→ **GIVEN INSTRUCTION**
List every line in the records that contains the string "width", treating uppercase and lowercase letters as distinct.

→ **DATA ENTRIES**
* * * * * * * * *

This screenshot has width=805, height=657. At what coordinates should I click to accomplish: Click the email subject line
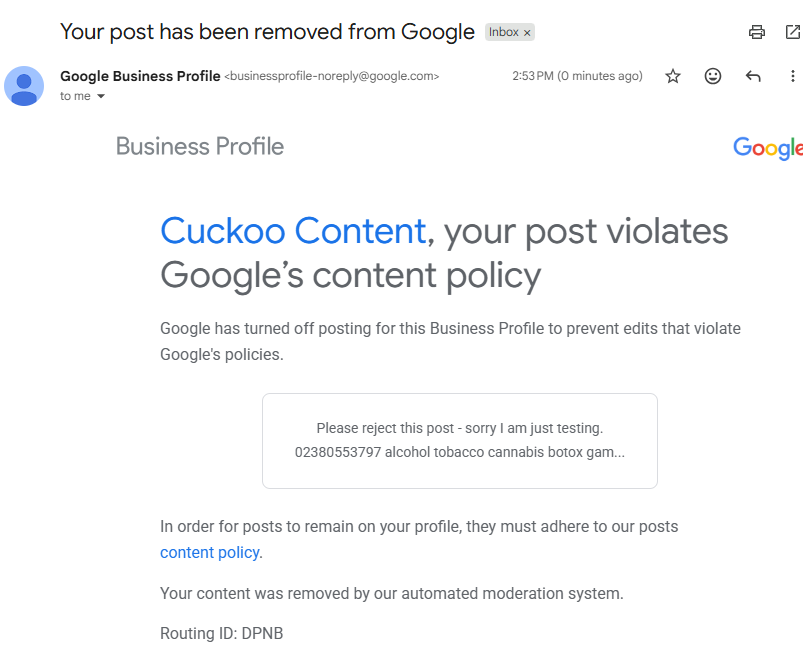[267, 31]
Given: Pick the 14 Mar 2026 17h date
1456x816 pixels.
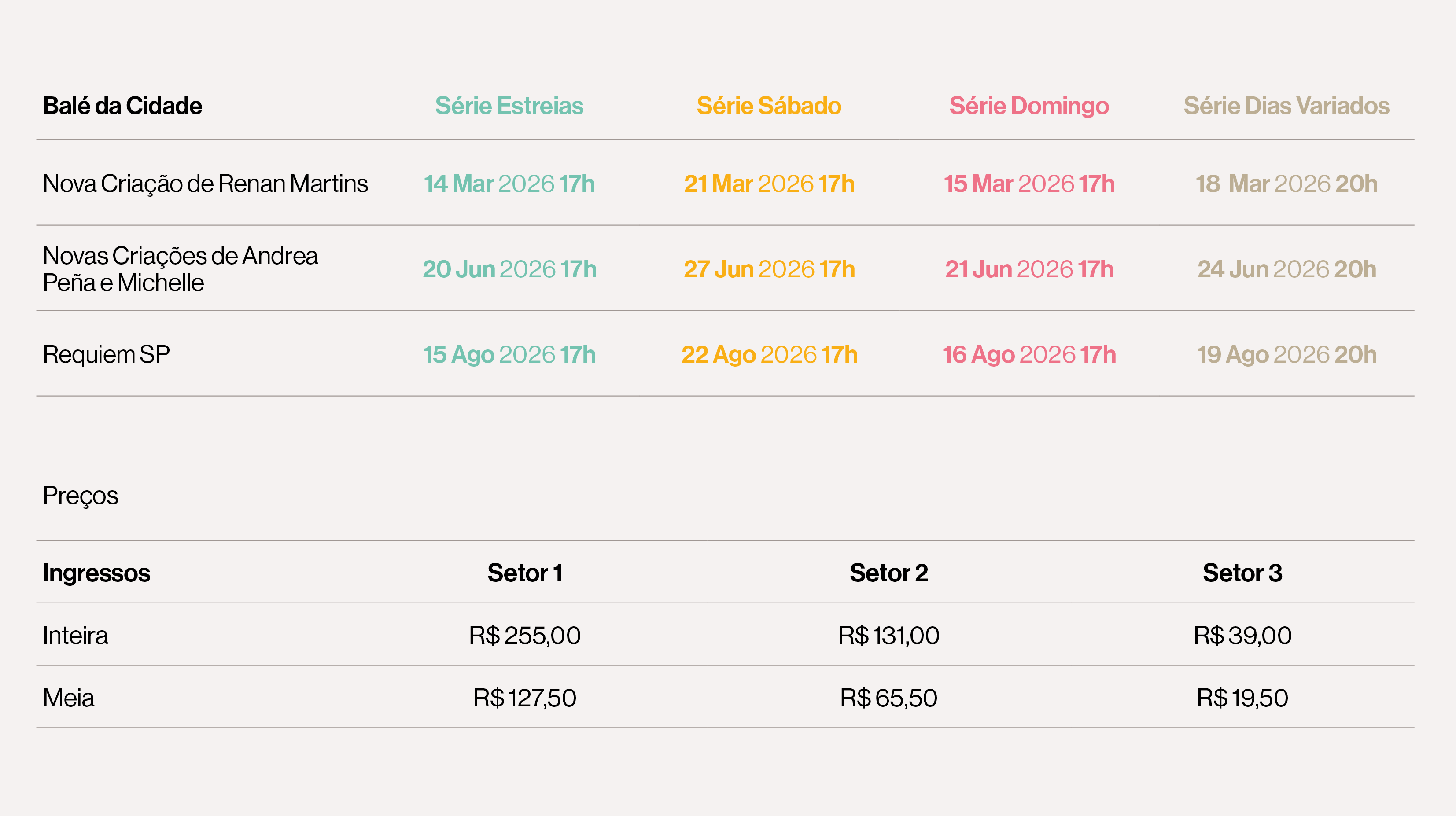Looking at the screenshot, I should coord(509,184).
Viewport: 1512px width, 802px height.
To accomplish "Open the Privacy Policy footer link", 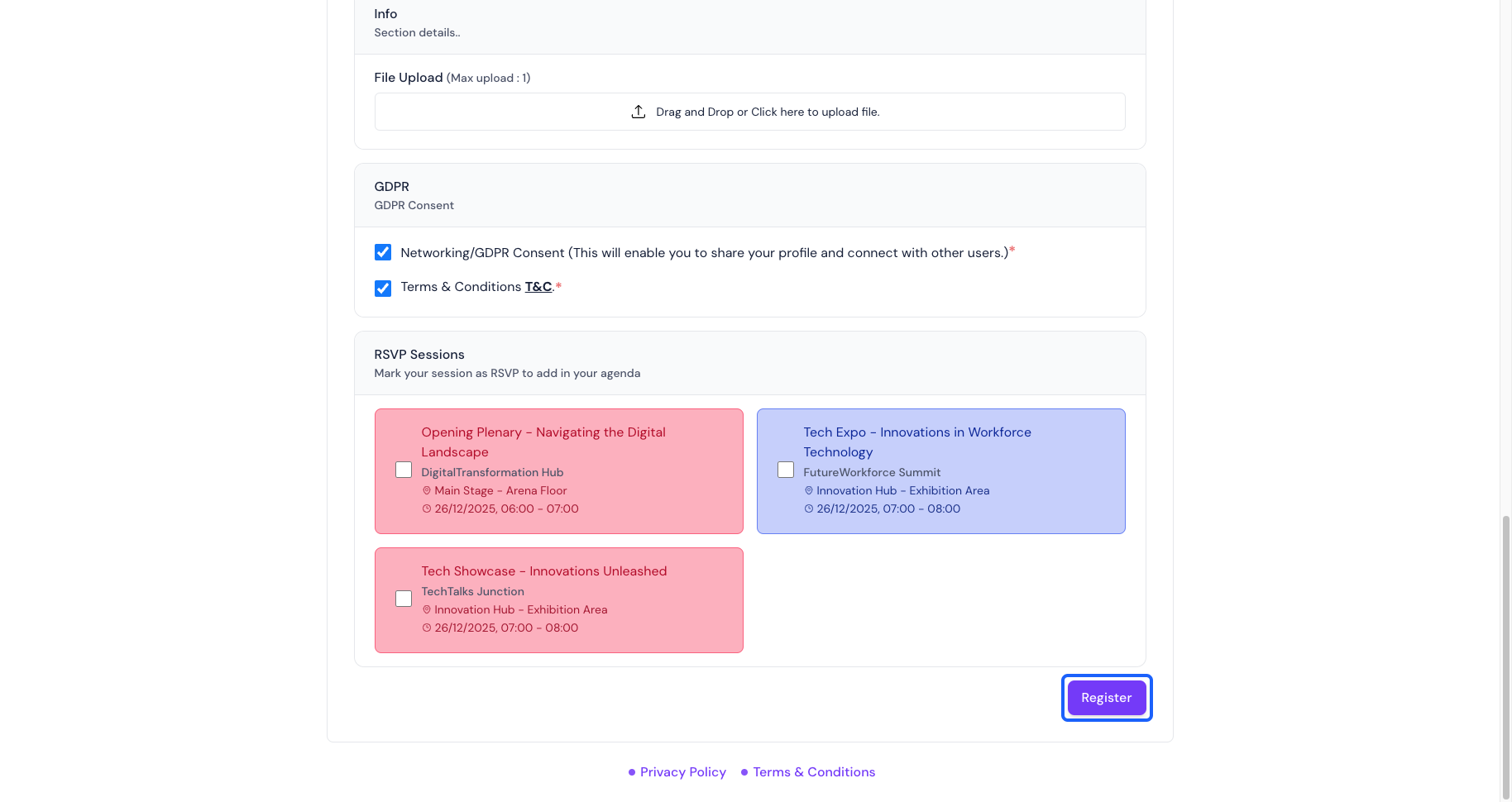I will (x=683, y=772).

* * * * * * * * *

→ **SOLUTION**
This screenshot has width=805, height=657. At what coordinates should I click to accomplish: Click the email subject line
Viewport: 1512px width, 802px height.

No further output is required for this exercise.